The airman appealed the denial and, after a three-day hearing at which both the airman and the FAA presented expert medical testimony, an Administrative Law Judge (“ALJ”) affirmed the FAA’s denial. Upon further appeal, the full Board affirmed the ALJ’s order. The airman then appealed the Board’s decision to the United States Court of Appeals for the District of Columbia arguing that the Board’s decision was not supported by substantial evidence.
The Court initially noted that the airman had the burden of proof to establish his medical qualifications by a preponderance of reliable, probative, and substantial evidence. (This is the opposite of enforcement actions in which the FAA has the burden of proof). Thus, the Court observed that “to succeed in this court, Dickson has a particularly difficult burden: he must show that substantial evidence does not support the Board’s determination that Dickson failed to establish his medical qualifications by a preponderance of the evidence.”

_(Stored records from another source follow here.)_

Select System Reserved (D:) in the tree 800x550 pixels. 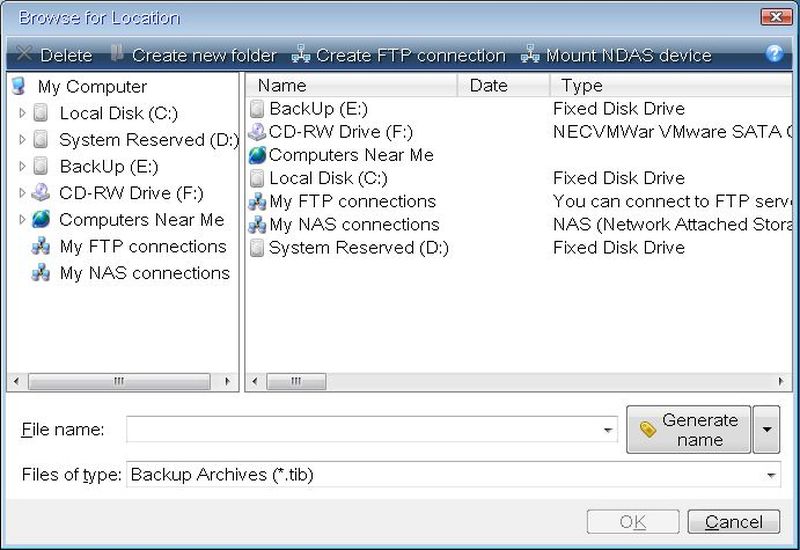148,140
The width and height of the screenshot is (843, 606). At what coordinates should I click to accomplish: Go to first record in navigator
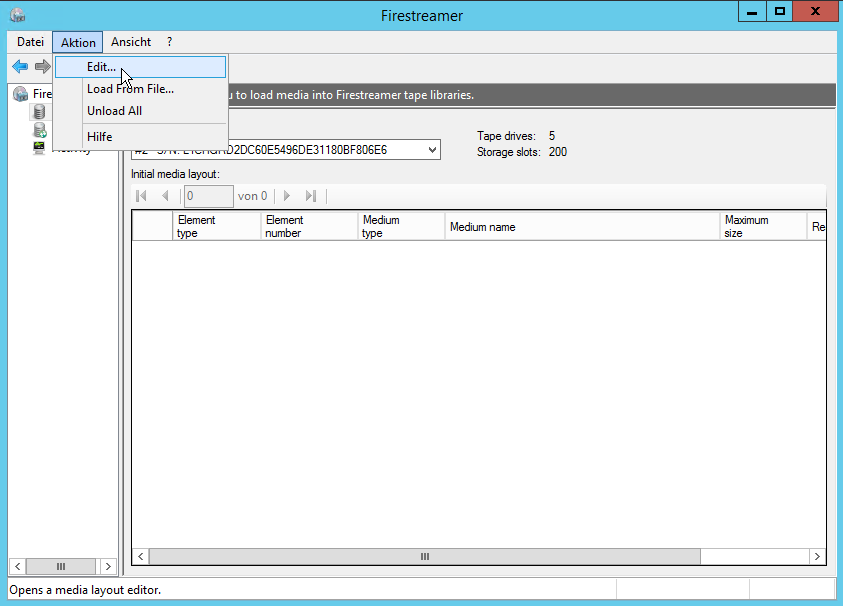click(141, 196)
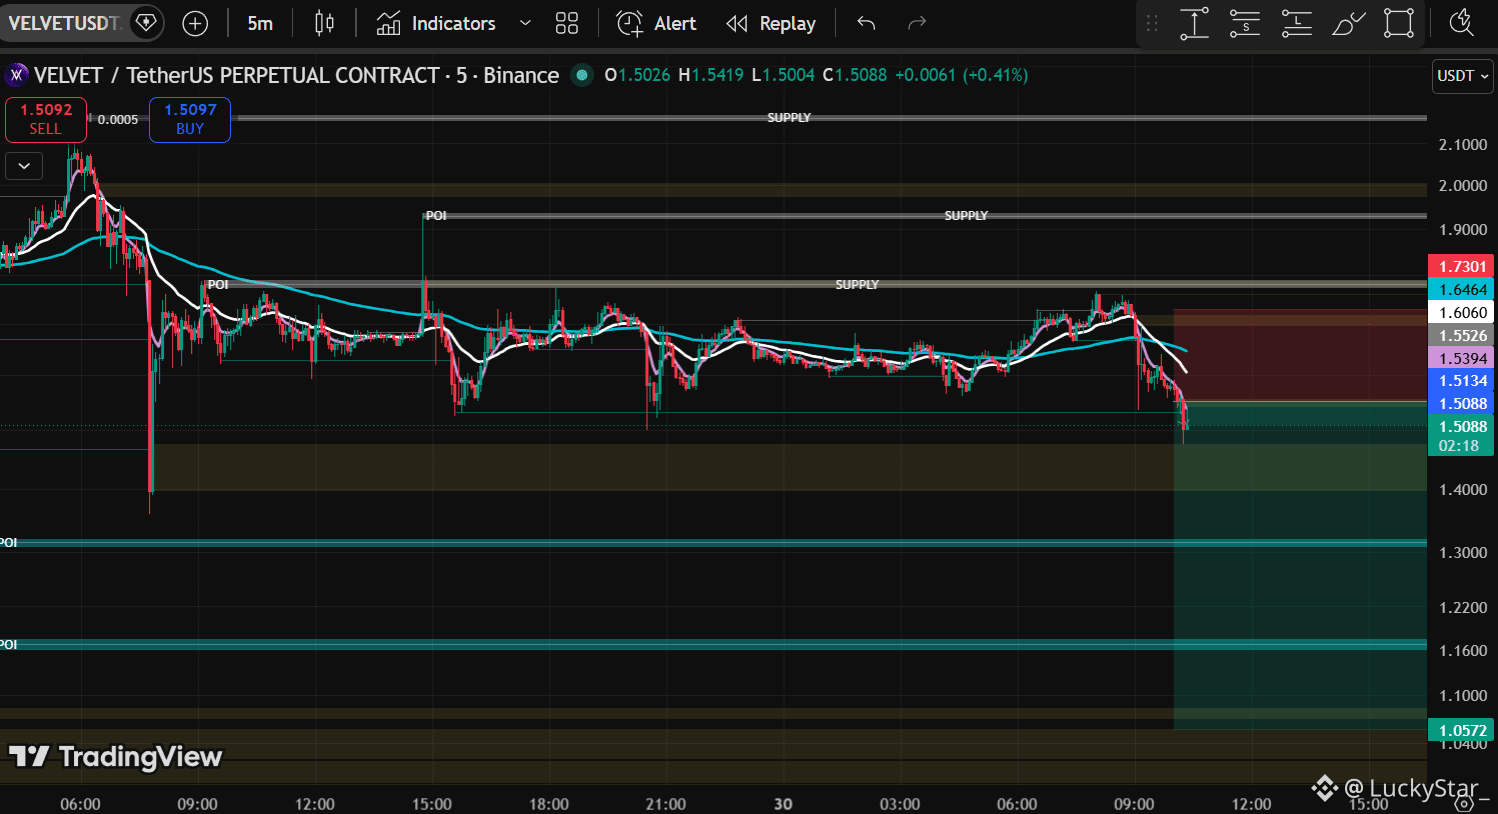Open the candlestick chart type selector

coord(324,23)
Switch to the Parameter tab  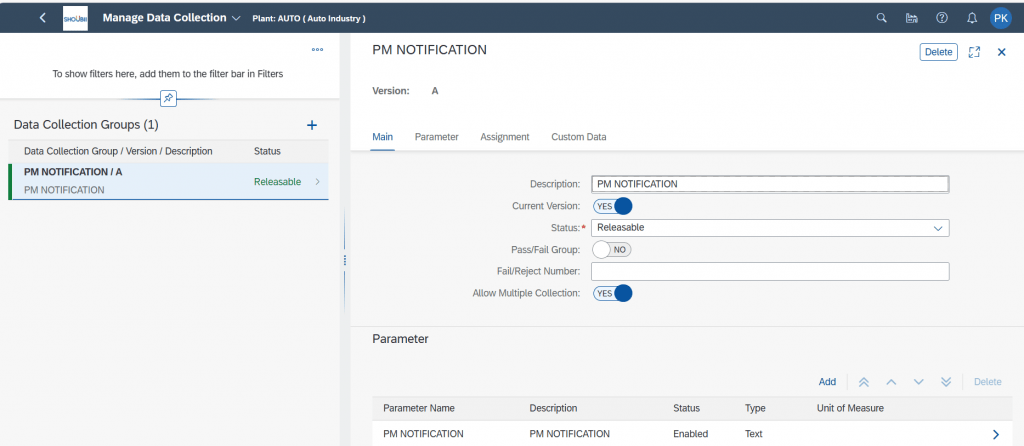(436, 137)
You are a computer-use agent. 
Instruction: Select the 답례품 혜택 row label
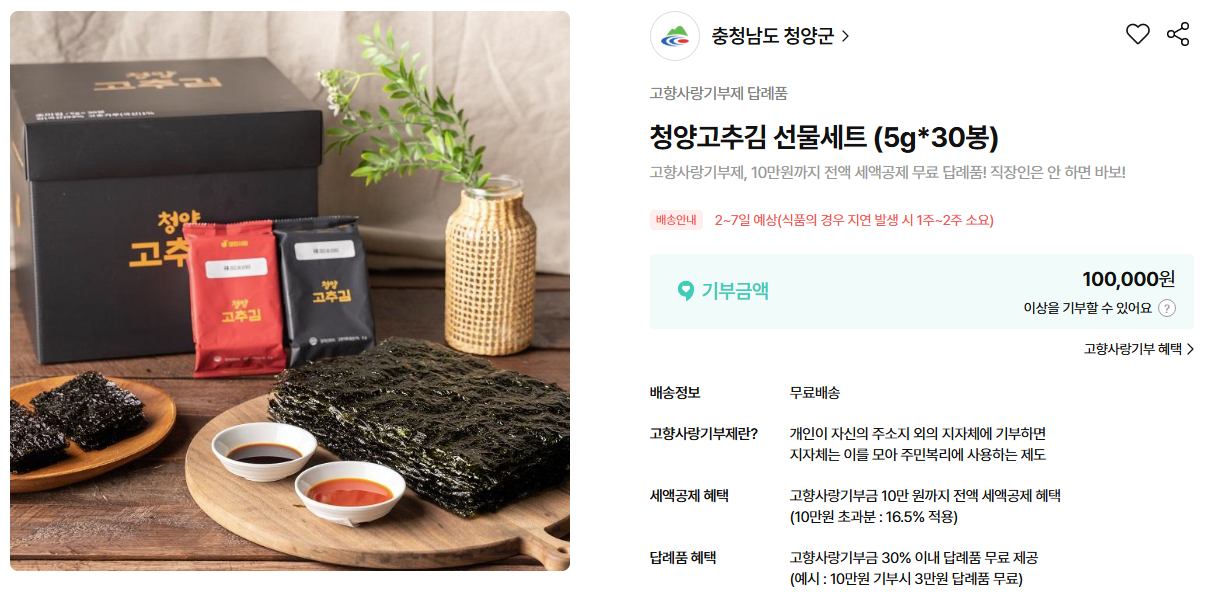point(683,558)
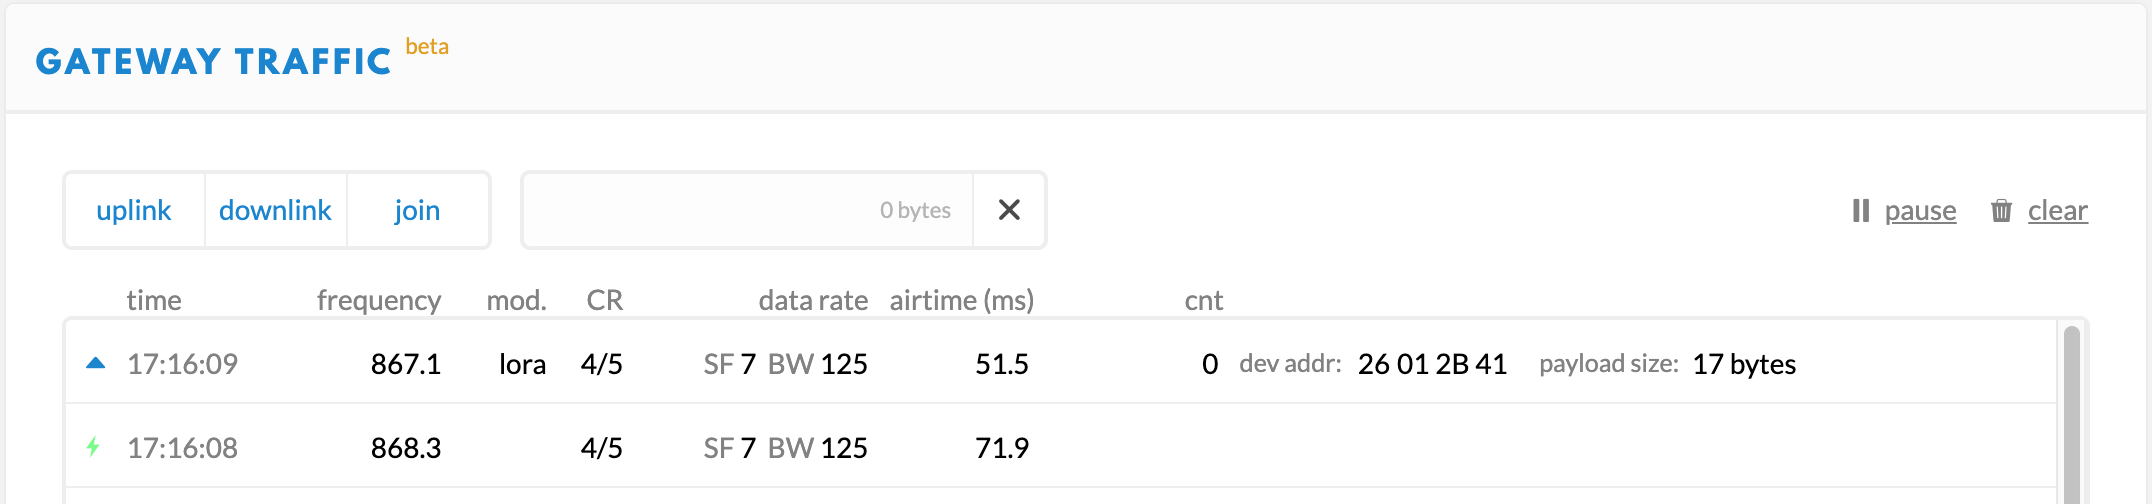Select the device address 26 01 2B 41

point(1432,364)
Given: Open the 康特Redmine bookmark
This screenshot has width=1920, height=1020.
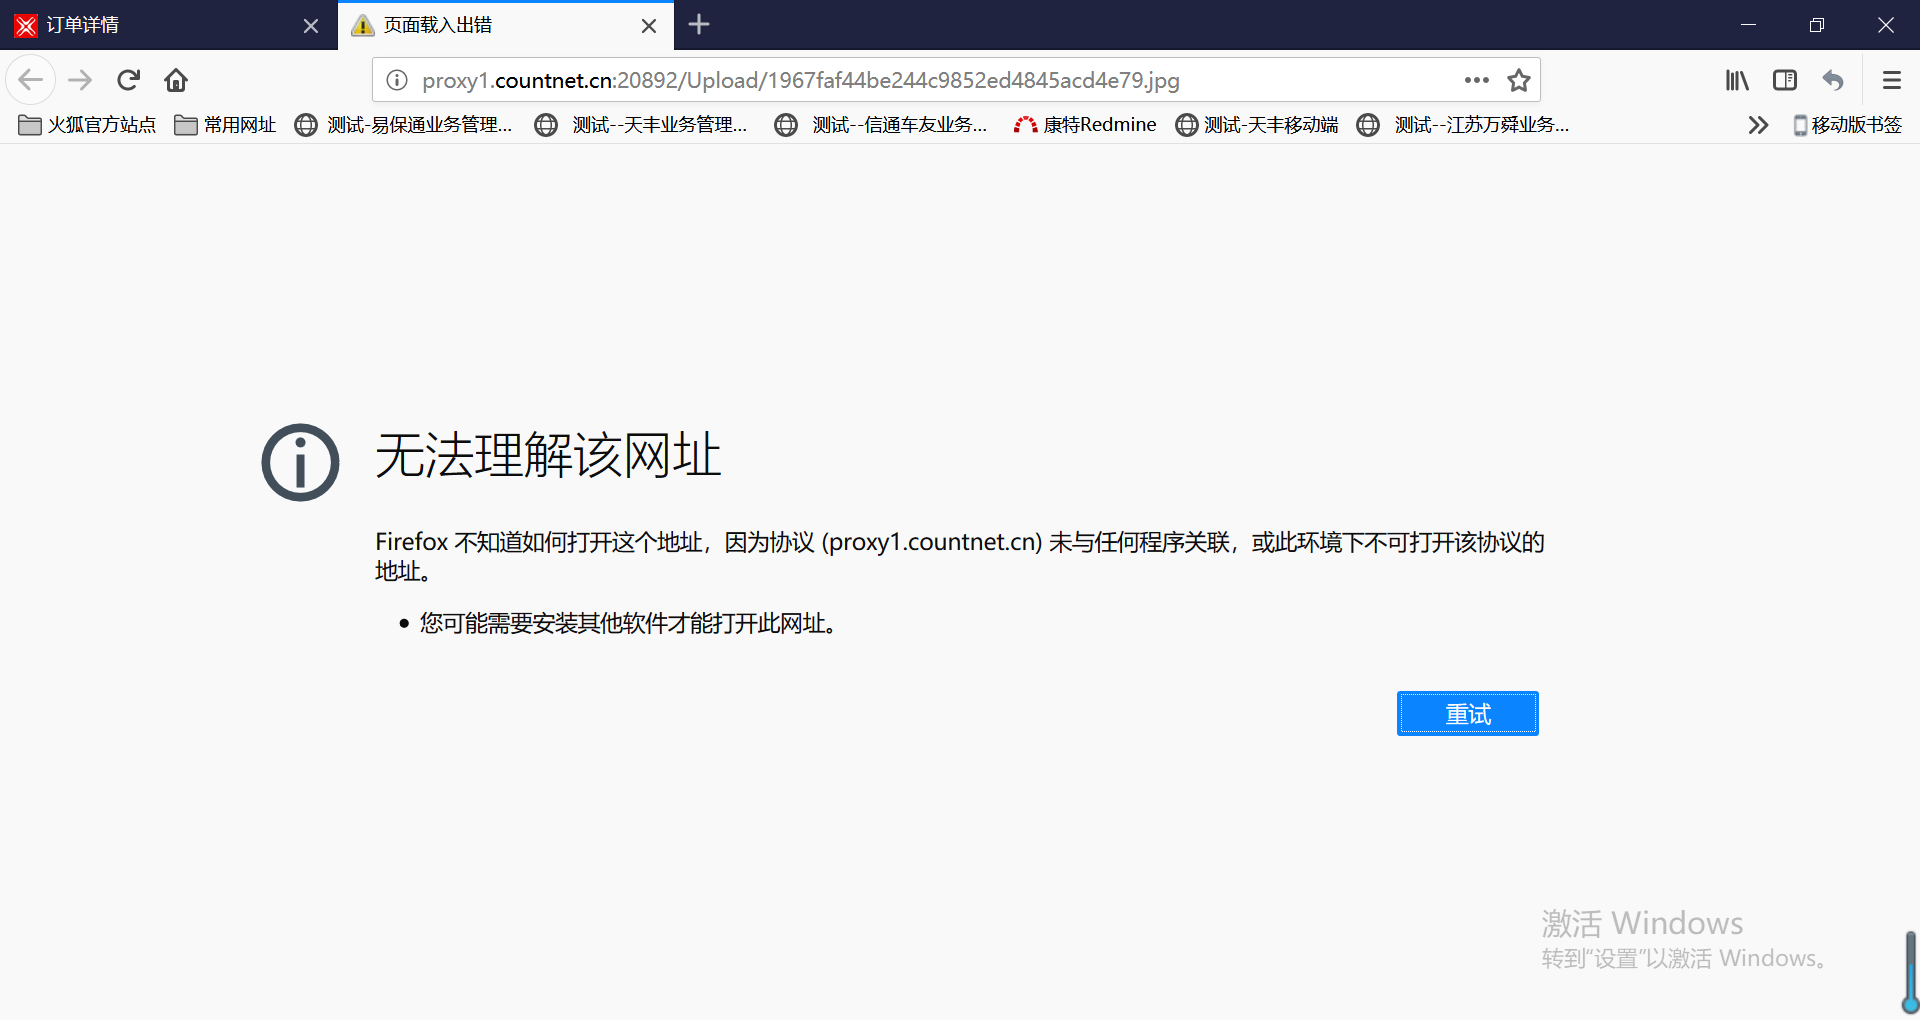Looking at the screenshot, I should point(1085,125).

Although the airman disagreed with the ALJ’s and Board’s credibility findings in favor of the FAA, the airman conceded to the Court that a difference of medical opinion existed as to whether he experienced seizures during the two incidents: the FAA’s experts saying he had and the airman’s experts saying he did not. In response, the Court stated that “a difference of opinion is not enough to show that the NTSB lacked substantial evidence for its decision” and “a conclusion may be supported by substantial evidence even though a plausible alternative interpretation of the evidence would support a contrary view.” As a result, the Court affirmed the denial of the airman’s medical application.
This case illustrates the difficulty an airman faces in appealing the FAA’s denial of a medical application. Although not impossible, convincing an ALJ that the FAA’s basis for denial is unsupported by substantial evidence is a significant challenge.